The Irish Mail on Sunday

Famous, beautiful, successful ... and also ready to kill herself

- By RACHEL JOHNSON

I’LL always remember where I was when Michelle said she’d decided to kill herself. It was last Thursday on the set of Sky News in West London. ‘I’ve got something personal to share with you. It’s the first time I’ve spoken about this publicly because of the stigma attached,’ Michelle Dewberry, a former winner of The Apprentice began. ‘Some years ago I took the decision to end my life. It was a decision I took heavily, after years of unhappines­s.’

We sat stunned, goggling at our fellow panellist, in her tight bodycon dress and stilettos. We were jaws-to-the-floor. It seemed beyond imagining that this smart, gorgeous young businesswo­man of 37, who won The Apprentice in 2006, and published an autobiogra­phy called Anything Is Possible, could have contemplat­ed suicide. It wasn’t possible at all. It was impossible.

It also seemed impossible that we were talking about it on a middle-of-the-road telly gabfest. Okay, it wasn’t quite up there with other TV watersheds such as Princess Di admitting to adultery, bulimia, self-harm and depression on Panorama in 1995. But still. Definitely a moment.

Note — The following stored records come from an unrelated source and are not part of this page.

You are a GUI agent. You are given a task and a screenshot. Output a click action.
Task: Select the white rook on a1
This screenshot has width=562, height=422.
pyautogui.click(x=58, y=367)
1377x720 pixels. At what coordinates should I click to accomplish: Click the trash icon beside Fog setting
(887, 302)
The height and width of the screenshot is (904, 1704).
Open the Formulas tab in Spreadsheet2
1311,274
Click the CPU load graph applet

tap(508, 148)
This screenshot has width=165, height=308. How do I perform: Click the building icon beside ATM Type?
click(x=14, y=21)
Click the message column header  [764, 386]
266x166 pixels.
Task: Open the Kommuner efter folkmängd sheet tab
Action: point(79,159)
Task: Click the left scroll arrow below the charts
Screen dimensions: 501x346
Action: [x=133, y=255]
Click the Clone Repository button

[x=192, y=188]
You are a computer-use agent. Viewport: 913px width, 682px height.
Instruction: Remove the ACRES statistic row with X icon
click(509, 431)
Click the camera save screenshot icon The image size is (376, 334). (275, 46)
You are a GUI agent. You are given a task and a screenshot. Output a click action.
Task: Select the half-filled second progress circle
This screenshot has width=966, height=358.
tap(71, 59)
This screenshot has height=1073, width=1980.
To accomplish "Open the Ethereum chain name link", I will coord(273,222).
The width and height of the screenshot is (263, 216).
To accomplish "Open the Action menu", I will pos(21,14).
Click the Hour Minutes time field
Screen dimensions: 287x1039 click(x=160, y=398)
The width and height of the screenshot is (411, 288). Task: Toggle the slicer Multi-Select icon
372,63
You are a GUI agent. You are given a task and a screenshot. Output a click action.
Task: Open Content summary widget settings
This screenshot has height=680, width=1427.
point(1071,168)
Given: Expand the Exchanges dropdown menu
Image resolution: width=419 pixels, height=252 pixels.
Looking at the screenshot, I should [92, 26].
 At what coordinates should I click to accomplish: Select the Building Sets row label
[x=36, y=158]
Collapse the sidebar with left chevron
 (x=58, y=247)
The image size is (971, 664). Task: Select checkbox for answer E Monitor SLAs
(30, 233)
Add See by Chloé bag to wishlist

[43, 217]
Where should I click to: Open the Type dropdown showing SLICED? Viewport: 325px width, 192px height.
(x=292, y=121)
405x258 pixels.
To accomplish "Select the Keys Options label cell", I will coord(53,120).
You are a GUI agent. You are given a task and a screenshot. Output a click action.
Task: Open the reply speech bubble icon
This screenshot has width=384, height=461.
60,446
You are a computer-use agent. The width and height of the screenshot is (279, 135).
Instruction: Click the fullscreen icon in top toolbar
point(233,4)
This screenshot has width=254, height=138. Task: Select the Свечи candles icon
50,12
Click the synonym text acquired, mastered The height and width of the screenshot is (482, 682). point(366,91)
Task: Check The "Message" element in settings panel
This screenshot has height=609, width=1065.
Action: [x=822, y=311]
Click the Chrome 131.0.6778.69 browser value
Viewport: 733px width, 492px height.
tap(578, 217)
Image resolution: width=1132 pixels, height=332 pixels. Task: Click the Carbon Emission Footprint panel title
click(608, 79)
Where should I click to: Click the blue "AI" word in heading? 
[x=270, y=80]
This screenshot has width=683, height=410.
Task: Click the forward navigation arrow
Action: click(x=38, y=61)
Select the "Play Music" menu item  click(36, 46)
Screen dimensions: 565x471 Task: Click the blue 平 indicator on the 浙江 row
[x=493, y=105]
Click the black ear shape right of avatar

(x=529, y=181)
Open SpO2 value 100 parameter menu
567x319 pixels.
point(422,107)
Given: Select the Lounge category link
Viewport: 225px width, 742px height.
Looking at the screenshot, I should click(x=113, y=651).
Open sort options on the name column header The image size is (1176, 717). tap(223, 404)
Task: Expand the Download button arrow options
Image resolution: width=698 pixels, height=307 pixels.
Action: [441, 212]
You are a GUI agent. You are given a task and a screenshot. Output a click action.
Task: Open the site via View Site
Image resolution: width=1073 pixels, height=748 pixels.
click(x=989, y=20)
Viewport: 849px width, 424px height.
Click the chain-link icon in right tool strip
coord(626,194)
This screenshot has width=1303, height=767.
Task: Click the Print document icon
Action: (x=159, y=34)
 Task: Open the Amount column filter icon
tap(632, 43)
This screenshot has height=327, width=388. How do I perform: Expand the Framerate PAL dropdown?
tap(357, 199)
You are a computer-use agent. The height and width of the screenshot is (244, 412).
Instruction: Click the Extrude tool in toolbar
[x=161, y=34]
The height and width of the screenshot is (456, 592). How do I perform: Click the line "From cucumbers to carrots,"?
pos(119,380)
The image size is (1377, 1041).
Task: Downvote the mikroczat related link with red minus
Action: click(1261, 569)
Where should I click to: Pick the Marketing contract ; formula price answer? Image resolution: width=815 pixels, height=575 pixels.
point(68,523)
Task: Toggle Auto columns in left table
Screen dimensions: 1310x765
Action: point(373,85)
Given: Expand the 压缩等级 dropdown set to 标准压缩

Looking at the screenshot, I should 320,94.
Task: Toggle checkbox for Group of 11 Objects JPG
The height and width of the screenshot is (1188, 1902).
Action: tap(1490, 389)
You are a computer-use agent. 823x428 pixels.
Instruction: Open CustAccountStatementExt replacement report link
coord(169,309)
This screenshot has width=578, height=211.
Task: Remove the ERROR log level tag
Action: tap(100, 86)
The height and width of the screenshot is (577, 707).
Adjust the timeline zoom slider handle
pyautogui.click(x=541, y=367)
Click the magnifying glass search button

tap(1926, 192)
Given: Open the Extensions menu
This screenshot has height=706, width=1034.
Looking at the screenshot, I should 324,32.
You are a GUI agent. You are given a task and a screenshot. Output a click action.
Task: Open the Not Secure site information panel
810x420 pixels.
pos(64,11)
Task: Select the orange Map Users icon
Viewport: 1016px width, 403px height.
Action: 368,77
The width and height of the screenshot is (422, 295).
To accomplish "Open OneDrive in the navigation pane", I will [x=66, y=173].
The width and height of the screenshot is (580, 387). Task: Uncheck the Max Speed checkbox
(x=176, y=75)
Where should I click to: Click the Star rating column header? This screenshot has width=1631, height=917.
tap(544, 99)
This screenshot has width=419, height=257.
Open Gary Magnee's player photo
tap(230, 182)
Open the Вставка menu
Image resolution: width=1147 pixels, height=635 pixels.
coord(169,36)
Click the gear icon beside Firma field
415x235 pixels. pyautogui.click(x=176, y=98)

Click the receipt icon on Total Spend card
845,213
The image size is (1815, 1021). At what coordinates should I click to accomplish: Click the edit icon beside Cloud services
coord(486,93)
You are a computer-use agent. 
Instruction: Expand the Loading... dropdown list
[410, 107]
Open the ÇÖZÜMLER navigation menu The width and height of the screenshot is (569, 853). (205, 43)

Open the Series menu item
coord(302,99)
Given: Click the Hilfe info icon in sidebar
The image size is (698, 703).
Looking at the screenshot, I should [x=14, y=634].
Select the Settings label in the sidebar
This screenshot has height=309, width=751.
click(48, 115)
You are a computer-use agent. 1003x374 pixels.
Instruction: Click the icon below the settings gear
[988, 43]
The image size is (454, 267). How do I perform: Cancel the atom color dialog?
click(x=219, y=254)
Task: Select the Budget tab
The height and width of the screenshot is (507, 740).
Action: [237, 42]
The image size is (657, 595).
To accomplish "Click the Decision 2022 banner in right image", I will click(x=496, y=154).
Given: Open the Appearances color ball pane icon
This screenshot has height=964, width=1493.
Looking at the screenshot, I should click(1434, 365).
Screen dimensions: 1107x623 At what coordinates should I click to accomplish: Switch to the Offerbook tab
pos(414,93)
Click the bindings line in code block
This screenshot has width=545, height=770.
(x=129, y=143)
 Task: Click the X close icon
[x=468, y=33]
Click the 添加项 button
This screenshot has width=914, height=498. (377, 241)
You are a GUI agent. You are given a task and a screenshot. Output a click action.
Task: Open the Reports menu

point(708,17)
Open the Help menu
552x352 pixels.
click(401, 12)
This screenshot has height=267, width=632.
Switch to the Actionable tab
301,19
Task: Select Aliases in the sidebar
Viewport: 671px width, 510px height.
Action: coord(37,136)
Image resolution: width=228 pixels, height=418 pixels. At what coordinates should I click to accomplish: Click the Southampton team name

As we processed Michelle’s bombshell, I had to work out how to respond (there are guidelines on talking about suicide, so the debate was short on detail). There was no time to pause, to wonder whether suicide and/or severe depression were topics to be debated on a primetime cable news show. To ask whether this subject should be… entertainm­ent. Dewbs said she’d asked to be sectioned but was placed on a care plan under the supervisio­n of doctors,

and was up and down still. The reason she ‘shared’ on the show was this.

None of this would have happened – she might not have been sitting there – had she not decided to talk in the first place. As she spoke, I was thinking how her impulse to share is being encouraged by the younger royals, who are leading from the front when it comes to ending the ‘stigma’ around mental illness.

Last week, William – sprinting alongside Kate and Harry – said suicide was the biggest killer of men under 40. ‘But there has only ever been silence,’ he said. ‘The silence is killing good people.’

In my head, I was applauding them for being so open, active and natural about something that affects one in four people, on a subject we’ve always found embarrassi­ng, shameful and taboo. The fact the princes are spearheadi­ng a campaign to normalise mental health, that their father is a patron of the Samaritans, and that Dewbs can tell the world that she felt suicidal is – by any measure – progress.

And when it came time for me to speak, it wasn’t hard to say, on air, that my mother was admitted to a mental hospital when I was seven or so, and my family have never hidden the fact she’d had breakdowns. It was a part of life. But I’m not sure I would have done what Michelle did, in her 6in Louboutins. I would have worried that, if I’d outed myself as a severe depressive on prime time, I would never get a job, a husband, a family – even a mortgage. Everyone would write me off as a nutjob. Brave, but a nutjob.

How wrong I was – in fact, I am. Michelle has received hundreds of supportive tweets, and 300 emails – and also a few messages from people questionin­g what a ‘successful and attractive’ woman has to be depressed about.

It’s the reaction of these few doubters and deniers that answers my own question. Mental illness has to be mainstream, otherwise people won’t understand that depression doesn’t discrimina­te – and successful, attractive people like Michelle get it, too. Job done, Dewbs.